*STUDY QUESTIONS*.
**1.** In the Tampines 1 opening post, what did the fountain on the bottom floor seem to be doing?
**2.** Shorten the paragraph beginning "The mall was packed tight" in the Tampines 1 opening post, keeping its main facts.
**3.** Write the next part of the Tampines 1 opening post, picking up right after its final sentence.

*EXTRACTED TEXT*.
Tampines 1 Open For Business

Singapore has a heavy shopping culture. Imagine your high school days when you had to wear the right clothes to be part of the “in” crowd. Now imagine that experience on crack. You’ll sort of get the picture. Most of the younger Singaporeans pride themselves on their handbags, mobile phones, shoes or having the newest Mango apparel. They crave the latest and greatest items and pursue the hottest fashion trends. I suppose there’s nothing inherently wrong with the Singaporean love for shopping, but it definitely takes some getting used to. Keeping that in mind, imagine the chaos that surrounds the opening of a new mall, especially one in a prime location.

The mall was packed tight with people and everyone was excited to explore the mall and see all of the new shops. While walking through the mall I saw people of all ages, as if elderly mothers and fathers had been dressed and dragged out of the house for the big event. I also saw quite a few foreigners wandering around, which is highly unusual for an area so far from downtown Singapore. In fact, the people were almost as fascinating and entertaining as the mall itself.

Unfortunately, it seems that there was such a rush to cash in on the excitement and newness factor that the mall was opened before it was completely finished. With the interior of the mall not quite polished, the “Wow” effect wasn’t as great as it could’ve been. For example, the tile flooring was still a bit dusty and the fountain on the bottom floor seemed more like it was leaking than running. While I was walking around the mall I sneezed frequently and I was happy to be able to blow my nose when I got home later.

*DATA SECTION*.
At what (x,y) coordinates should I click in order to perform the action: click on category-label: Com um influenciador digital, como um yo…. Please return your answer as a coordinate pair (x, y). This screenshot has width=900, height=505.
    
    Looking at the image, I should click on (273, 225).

*RESPONSES TO THE EXERCISE*.
**1.** It seemed more like it was leaking than running.

**2.** The mall was crowded with excited people eager to see the new shops. Visitors of all ages came, including elderly parents who seemed to have been brought along for the event. There were also many foreigners, which is rare so far from downtown Singapore. The crowd was nearly as interesting as the mall.

**3.**
Besides the incompleteness of the mall itself, not all of the stores were open. In fact, some were still under construction, including the HSBC bank pictured below, which is on the lower level. Hope you brought cash with you, because these ATMs are still down for the count!

Handling all of these minor (and in some cases major) issues, work crews were scattered throughout the mall, hurriedly trying to apply their finishing touches. Still, they did a great job getting the place ready before opening the doors today. Just a week ago I would have said that the mall couldn’t have been opened any earlier than the end of the month, judging by the exterior and what I could see through the windows. They must have been pulling all-nighters to make sure they met their opening deadline, or at least partially met it.

Still, those minor eye sores didn’t detract from the overall appearance of the mall. Have a look at the shot below, which was taken from the top floor near the Petstation store.

The overall effect of the mall and the quality of the decor in the shops is reminiscent of the malls you find along Orchard. When the interior of this mall is actually completed, it should be fantastic!

Also, as a side note, if you take a close look in photo above (click it for a larger image) you’ll see an information panel on the ground floor near the round railing that lists the stores in the mall. Going a step beyond the average poster board, this little marvel is completely touch screen and interactive. Despite its lonely appearance in this photo, every time I tried to get near it there was a mob of people trying to play with it, so I couldn’t really dig into it to see if it went further than just listing locations. It does feature a nifty “You Are Here” arrow though!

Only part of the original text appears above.